Hubballi/Karwar: The National Highway Authority of India’s (NHAI) compensatory afforestation programme is drawing flak form environmentalists in Uttara Kannada district.
In a strange move, the NHAI has decided to take up compensatory afforestation in Chitradurga for the plants which were removed during the highway expansion between Bhatkal and Karwar.
About 15,000 trees were cut to widen the highway between Bhatkal and Karwar which will soon become part of the four lane coastal highway stretching between Mumbai and Kanyakumari.
As per the rules, NHAI had to take up replanting of the same or more plants in the vicinity. But it has chosen a site which is located about 320 km from Karwar. The plants which were uprooted during the widening are tree species from Western Ghats and may not grow at all in the climatic conditions of drier Chitradurga.

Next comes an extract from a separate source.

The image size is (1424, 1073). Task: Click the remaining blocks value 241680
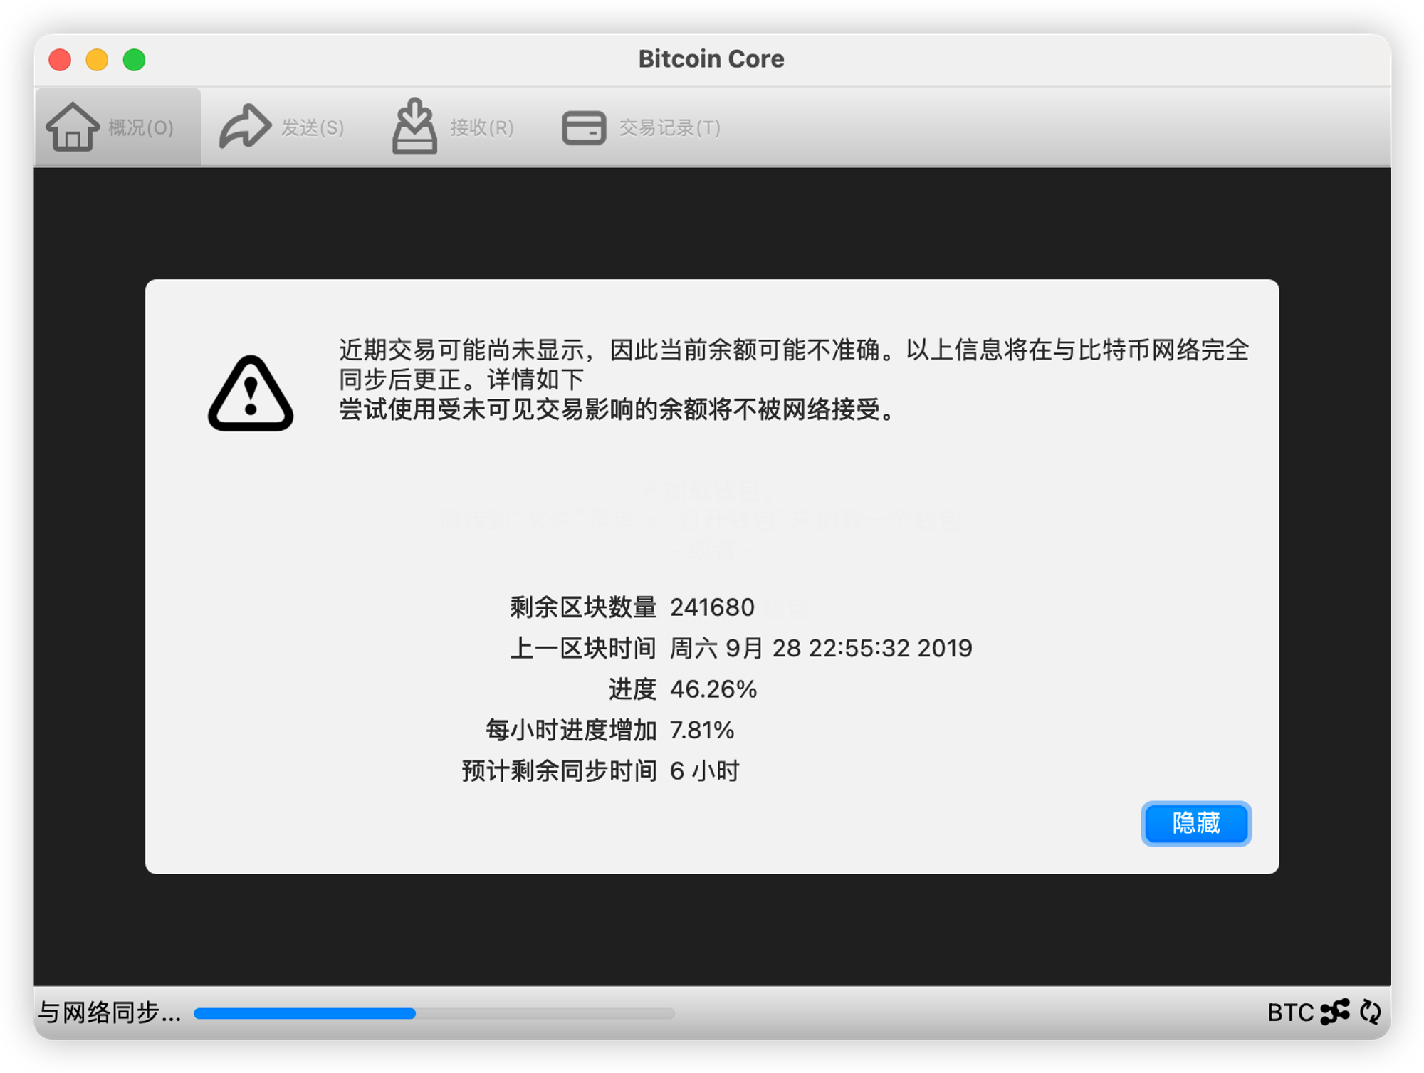pyautogui.click(x=712, y=607)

Moreover, majority of compensatory afforestation programmes which are taken up by various governmental agencies have mostly failed. Be it the Metro Rail authorities in Bengaluru or BRTS Company in Hubballi-Dharwad, environmentalists point out that the plant numbers remain on papers.
“The afforestation that has been taken up far from the site which has lost its biodiversity holds no value,” said V N Naik, a marine biologist from Karwar.
“By removing the trees from a certain area you are actually destroying the micro habitat. You cannot bring back the same habitat by planting trees hundreds of miles away. Instead we are suggesting to take up tree planting along the highway wherever there is a provision. Between Bhatkal and Karwar there are dry hillocks where planting can be taken up. Environmentalists have also written to the Karwar DC who has assured that steps will be taken to plant trees along the highway,” he said.